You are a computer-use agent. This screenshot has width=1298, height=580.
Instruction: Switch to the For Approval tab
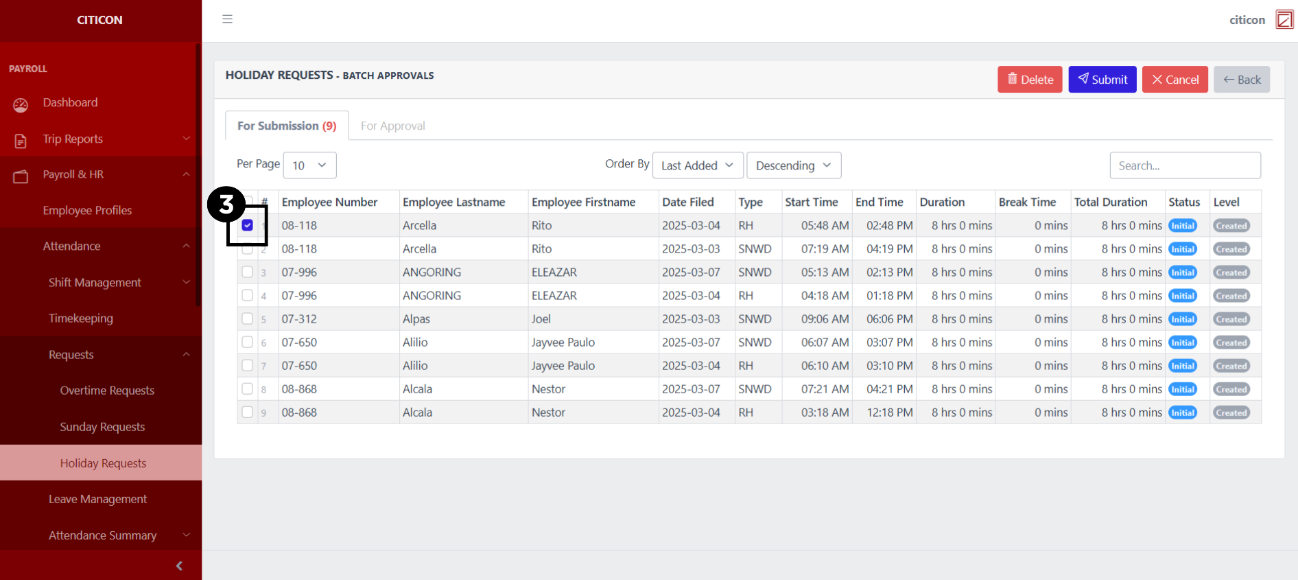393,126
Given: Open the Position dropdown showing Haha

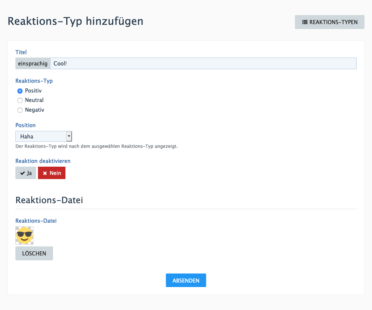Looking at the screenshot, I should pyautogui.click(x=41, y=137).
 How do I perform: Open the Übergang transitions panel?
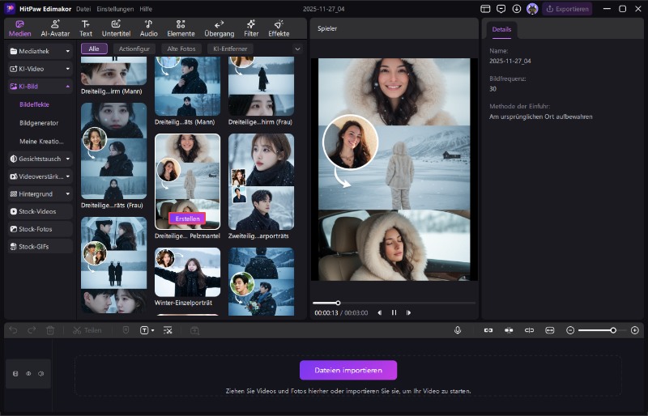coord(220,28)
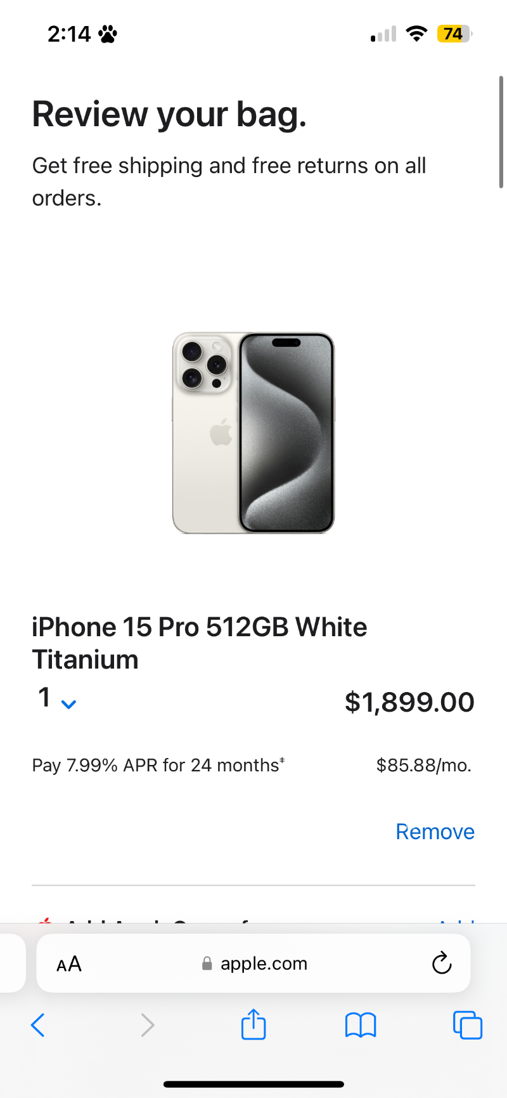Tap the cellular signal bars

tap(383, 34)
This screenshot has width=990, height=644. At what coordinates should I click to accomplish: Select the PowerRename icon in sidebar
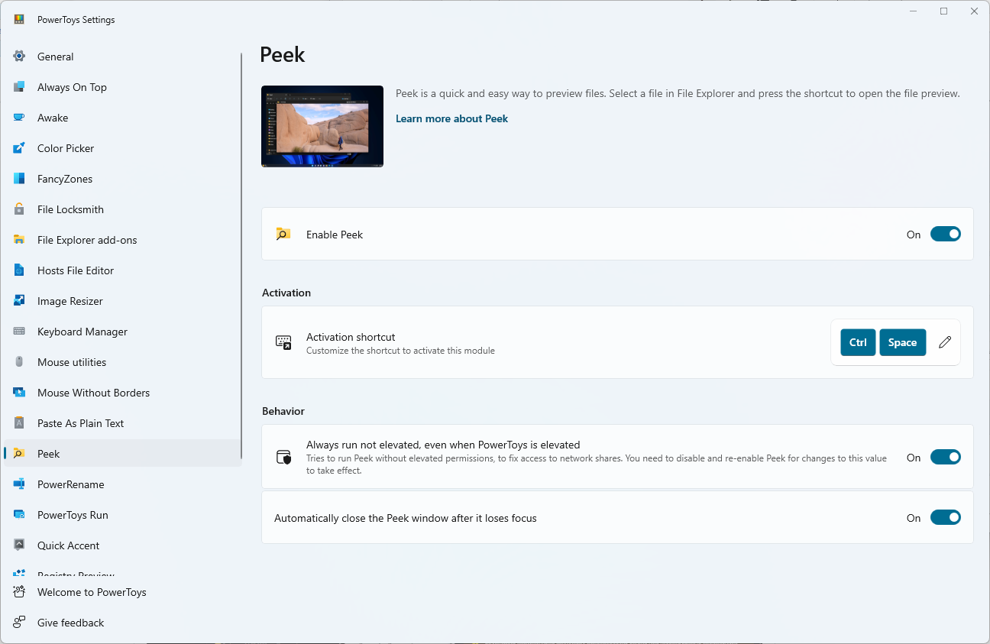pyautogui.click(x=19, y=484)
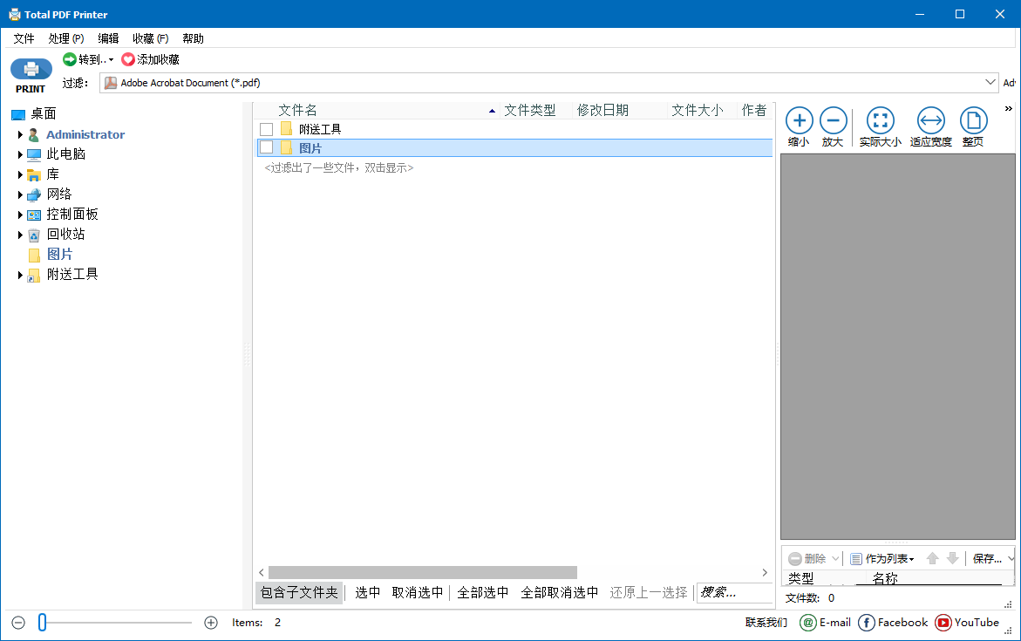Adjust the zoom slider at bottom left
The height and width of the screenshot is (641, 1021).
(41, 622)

· · · ·

EXERCISE AIM → Your copy should run from the line that has "How do I perform: Open" through the last line above, exactly, with both ends in and pictures out.

RESULT BELOW →
 How do I perform: Open the Übergang transitions panel?
coord(220,28)
Tap the cellular signal bars

tap(383, 34)
This screenshot has width=990, height=644. At what coordinates should I click to accomplish: Select the PowerRename icon in sidebar
pyautogui.click(x=19, y=484)
Adjust the zoom slider at bottom left
The height and width of the screenshot is (641, 1021).
(41, 622)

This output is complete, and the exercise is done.